La restauración de Barcelona comienza el año del mismo modo con que terminó el anterior: con malas noticias. Se despide el mítico restaurante Samoa, situado en la esquina de paseo de Gràcia con Rosselló desde 1962. Laura González, hija del fundador del local, reconocía, después de 25 años al frente del negocio, que había sido una decisión “dura y delicada, llena de sentimientos”. De momento ningún miembro del gobierno municipal se ha dignado a darles el pésame en público, quizás porque saben que algo han tenido que ver en tan triste desenlace.

Cuando se habla del cierre de establecimientos emblemáticos, en muchas ocasiones se trata de comercios cuya oferta de productos y servicios ha dejado de ser demandada por la sociedad; los nuevos hábitos conllevan nuevas necesidades. Objetivamente la pérdida de este patrimonio histórico supone un fracaso colectivo, aunque muchos opinen que su ocaso parece inevitable (se ha puesto en cuestión su razón de ser comercial). El caso del Samoa es distinto: un restaurante que lo tenía todo para ser viable (trayectoria y prestigio, reconocimiento, ubicación, savoir-faire, etc.) se despide de su clientela superado por las circunstancias, forzado por la coyuntura económica de la ciudad y como consecuencia de las políticas del gobierno municipal. Por eso su adiós duele especialmente, porque se podría haber evitado.

El Samoa es víctima, en primer lugar, de la pauperización del turismo. De nada sirve repetir con triunfalismos que Barcelona sigue batiendo récords de turistas: los visitantes, si es que realmente llegan en tal cantidad, ni cenan en los restaurantes ni compran en las tiendas del centro.

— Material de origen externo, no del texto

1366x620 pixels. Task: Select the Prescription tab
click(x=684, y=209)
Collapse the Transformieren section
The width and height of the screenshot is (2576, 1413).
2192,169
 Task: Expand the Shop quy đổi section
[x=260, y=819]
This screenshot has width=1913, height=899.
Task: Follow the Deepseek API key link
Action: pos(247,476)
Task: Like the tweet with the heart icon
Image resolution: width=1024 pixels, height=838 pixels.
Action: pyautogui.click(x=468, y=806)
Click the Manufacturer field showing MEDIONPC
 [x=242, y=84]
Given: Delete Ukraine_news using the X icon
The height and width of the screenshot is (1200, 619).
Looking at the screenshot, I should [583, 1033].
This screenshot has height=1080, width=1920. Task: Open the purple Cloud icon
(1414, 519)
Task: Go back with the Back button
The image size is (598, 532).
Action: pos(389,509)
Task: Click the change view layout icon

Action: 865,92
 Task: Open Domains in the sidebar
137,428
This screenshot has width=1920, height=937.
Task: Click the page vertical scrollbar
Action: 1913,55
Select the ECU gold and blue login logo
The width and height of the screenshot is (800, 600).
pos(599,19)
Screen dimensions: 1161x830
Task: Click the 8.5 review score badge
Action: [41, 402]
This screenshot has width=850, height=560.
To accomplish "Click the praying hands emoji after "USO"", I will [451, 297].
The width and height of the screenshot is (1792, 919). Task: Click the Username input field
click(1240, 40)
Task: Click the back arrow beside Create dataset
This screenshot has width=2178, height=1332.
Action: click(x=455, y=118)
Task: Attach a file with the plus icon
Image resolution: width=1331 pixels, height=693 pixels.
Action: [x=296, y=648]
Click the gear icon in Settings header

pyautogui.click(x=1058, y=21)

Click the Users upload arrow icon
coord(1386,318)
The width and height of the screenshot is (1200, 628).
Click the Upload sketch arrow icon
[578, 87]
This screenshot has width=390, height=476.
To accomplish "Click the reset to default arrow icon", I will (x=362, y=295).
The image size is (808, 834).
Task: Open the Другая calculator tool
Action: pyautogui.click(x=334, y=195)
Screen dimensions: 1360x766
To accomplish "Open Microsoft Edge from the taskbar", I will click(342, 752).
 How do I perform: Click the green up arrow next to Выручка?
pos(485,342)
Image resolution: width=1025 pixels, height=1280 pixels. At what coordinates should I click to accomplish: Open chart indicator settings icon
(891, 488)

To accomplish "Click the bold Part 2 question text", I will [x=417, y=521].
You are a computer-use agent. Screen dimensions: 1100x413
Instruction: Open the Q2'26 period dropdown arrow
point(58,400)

Por lo tanto, algo se ha estado haciendo mal sin que de momento se observen cambios en lo referente a la gestión municipal de la marca o a la promoción turística de la ciudad.

Ubicado a pocos metros del epicentro de la revuelta, el Samoa no se ha repuesto a la ola de disturbios que asoló el centro de Barcelona el pasado otoño y que hizo saltar por los aires los balances económicos de tiendas y restaurantes. Cuando todavía humeaban las hogueras de los violentos, el gobierno municipal prometió ayudas para paliar las pérdidas. Apenas dos meses después, ya nadie se acuerda de todo aquello y menos aún de las ayudas prometidas.

Por último, el Samoa ha sufrido en sus propias carnes la obsesión del gobierno para con las terrazas. Esta fijación enfermiza se manifiesta de diferentes formas. La más evidente: aprovechando cualquier oportunidad (o inventándola si hace falta) para eliminar mesas y sillas. También aplicando un celo desproporcionado en el momento de la inspección. Y no culpo al cuerpo inspector, que se limita a obedecer las indicaciones que les hacen llegar sus responsables políticos. Es a estos últimos a los que debemos pedir explicaciones. En esta tesitura, el incremento de la tasa de terrazas, salvaje y confiscatorio, es tan solo el último acto del sainete en que se ha convertido esta cruzada contra la actividad económica. 

Poco podemos hacer ahora por el Samoa, pero si no reaccionamos a tiempo muchos establecimientos hosteleros seguirán sus pasos durante los próximos meses; desgraciadamente, todos no serán tan conocidos como para protagonizar obituarios en los medios de comunicación. Así, en silencio, el empobrecimiento de la ciudad avanza a pasos de gigante. He aquí lo realmente perturbador de toda esta historia: ¿cuándo el PSC de Barcelona empezará a reivindicar los logros económicos conseguidos con mucho esfuerzo por los gobiernos de Pasqual Maragall, Joan Clos, Jordi Hereu y Xavier Trias, basados en la cooperación entre el sector público y el privado? Ya llevamos más de seis meses de mandato.